Nada más leer la nota de agencia con esa propuesta pregunté a los dos líderes aludidos por la propuesta. Tanto Alejandro Fernández (PP) como Miquel Iceta (PSC) respondieron raudos para evitar equívocos: cada uno ofreció razones distintas, pero coincidieron en decir que era inviable. El constitucionalismo no se sumará para unas elecciones. Y, lo peor: si lo hiciera quizás movilizaría más independentismo de nuevo cuño.
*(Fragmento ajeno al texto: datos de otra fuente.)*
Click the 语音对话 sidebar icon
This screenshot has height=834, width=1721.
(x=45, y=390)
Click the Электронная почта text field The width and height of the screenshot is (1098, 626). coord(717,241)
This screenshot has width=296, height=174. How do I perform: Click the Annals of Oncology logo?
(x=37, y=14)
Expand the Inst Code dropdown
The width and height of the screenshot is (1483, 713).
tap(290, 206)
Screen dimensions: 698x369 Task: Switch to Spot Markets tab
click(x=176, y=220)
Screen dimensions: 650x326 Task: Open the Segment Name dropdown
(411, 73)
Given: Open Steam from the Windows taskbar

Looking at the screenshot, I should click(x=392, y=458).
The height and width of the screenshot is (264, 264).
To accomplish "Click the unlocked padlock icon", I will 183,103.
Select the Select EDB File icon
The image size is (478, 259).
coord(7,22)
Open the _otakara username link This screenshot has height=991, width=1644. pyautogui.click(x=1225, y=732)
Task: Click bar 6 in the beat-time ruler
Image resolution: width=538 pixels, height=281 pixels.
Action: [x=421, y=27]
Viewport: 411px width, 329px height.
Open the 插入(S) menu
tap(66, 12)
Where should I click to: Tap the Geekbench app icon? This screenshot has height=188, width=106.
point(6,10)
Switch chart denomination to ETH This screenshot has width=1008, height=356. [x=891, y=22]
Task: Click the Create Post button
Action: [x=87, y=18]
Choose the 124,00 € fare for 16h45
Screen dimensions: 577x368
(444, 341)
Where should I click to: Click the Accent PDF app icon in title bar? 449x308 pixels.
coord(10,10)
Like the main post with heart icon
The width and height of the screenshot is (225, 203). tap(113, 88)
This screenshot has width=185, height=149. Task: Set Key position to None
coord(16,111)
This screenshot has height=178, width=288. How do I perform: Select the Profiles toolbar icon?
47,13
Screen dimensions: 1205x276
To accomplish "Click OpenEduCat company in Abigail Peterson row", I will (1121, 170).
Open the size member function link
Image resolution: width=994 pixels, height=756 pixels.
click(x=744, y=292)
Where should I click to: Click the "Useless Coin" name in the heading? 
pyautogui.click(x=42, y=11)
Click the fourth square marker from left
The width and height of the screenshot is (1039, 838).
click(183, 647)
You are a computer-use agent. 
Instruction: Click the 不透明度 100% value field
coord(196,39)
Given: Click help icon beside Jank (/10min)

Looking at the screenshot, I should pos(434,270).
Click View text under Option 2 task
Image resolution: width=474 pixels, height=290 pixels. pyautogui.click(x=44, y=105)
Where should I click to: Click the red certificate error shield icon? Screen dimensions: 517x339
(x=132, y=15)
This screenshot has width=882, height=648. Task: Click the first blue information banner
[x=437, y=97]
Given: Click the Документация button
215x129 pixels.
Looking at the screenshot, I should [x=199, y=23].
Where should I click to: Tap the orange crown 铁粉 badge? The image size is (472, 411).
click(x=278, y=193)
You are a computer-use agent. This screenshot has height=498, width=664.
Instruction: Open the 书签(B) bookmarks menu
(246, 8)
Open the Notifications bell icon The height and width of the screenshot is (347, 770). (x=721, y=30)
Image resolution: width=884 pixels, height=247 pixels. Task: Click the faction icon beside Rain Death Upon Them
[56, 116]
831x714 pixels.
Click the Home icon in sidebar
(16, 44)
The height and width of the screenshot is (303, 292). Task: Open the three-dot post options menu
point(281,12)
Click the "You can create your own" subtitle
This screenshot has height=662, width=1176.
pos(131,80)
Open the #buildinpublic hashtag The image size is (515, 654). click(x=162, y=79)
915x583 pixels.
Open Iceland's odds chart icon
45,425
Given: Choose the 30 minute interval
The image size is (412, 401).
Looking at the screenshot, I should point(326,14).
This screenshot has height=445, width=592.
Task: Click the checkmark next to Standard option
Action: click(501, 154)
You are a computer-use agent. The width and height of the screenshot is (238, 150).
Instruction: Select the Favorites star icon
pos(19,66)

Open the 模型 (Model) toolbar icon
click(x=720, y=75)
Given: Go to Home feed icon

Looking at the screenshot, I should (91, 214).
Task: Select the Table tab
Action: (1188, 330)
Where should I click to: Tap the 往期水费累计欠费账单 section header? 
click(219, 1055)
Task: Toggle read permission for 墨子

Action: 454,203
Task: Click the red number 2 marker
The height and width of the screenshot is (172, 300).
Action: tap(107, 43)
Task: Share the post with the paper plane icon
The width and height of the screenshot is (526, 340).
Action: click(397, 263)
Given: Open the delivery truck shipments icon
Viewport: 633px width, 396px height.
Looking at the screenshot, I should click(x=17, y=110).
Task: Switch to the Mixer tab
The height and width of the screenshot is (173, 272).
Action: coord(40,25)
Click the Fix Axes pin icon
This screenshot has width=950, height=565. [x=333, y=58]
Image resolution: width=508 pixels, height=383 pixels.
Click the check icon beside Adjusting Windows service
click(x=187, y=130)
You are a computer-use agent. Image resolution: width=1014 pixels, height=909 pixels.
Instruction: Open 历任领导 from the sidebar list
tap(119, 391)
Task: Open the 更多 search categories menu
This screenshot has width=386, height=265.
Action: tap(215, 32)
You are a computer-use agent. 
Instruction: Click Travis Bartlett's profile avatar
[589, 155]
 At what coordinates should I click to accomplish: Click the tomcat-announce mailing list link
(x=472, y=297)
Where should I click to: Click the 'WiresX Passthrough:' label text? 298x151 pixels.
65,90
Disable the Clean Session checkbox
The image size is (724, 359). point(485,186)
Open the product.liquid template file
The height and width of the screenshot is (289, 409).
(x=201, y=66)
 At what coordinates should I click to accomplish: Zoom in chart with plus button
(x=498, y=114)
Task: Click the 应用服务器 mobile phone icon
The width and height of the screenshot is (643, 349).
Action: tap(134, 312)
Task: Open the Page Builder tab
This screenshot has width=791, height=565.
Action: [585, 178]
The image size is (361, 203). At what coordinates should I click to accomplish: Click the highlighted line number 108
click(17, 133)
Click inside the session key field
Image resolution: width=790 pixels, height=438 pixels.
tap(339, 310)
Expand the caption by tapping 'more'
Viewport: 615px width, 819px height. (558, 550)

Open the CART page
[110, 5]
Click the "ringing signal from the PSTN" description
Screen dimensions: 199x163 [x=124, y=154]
El fenómeno de la falta de unidad no es exclusivo del constitucionalismo. Les pasa a sus contrarios, les pasa a los agentes sociales y sucede en cada escama de la sociedad civil catalana. Es en cierta medida una representación del atávico espíritu que ha retratado alguna historiografía, pero que en síntesis sostiene: prefiero controlar una tienda en el centro de Barcelona que el 2% de Mercadona. Se trata de un perfil que ha impedido que nazcan multinacionales catalanas mediante la asociación y la colaboración entre empresarios. Lo más grande que tenemos hoy en el plano internacional es Grífols, empresa que resulta ser de capital familiar. En cada comarca hay una patronal, por supuesto existe en cada sector de actividad, cada pueblo prefiere tener su grupo excursionista o su agrupación sardanista que ser franquicia de algo mayor. Algunos estudiosos hicieron una lectura teórica positiva atribuyendo ese fenómeno al vigor del tejido asociativo, a la inquietud y emprendeduría creativa que derivaba en un asociacionismo sin parangón en el resto de España. A la vista de lo sucedido sería más justo decir que ese perfil catalán entronca igual de bien con el individualismo, la insolidaridad y el rechazo a lo extraño y al forastero.

No hay, por tanto, predisposición a la unidad entre catalanes. Entre los que piensan opuesto sobre el modelo de Estado, entre quienes tienen matices diferentes, entre quienes comparten algunos postulados sobre la situación política, en uno u otro lado. Se acabó la capacidad de sumar esfuerzos con el voluntariado de los Juegos Olímpicos de 1992. Hoy, después del procés, Cataluña no sólo es una comunidad que transita como un pollo sin cabeza, sino que además ha perdido un mínimo de vertebración social y económica. Sucede un poco en todas partes, pero en esta tierra se le puso un plus de dedicación.

Lástima, pero es así. Sigan ustedes bien con la canícula.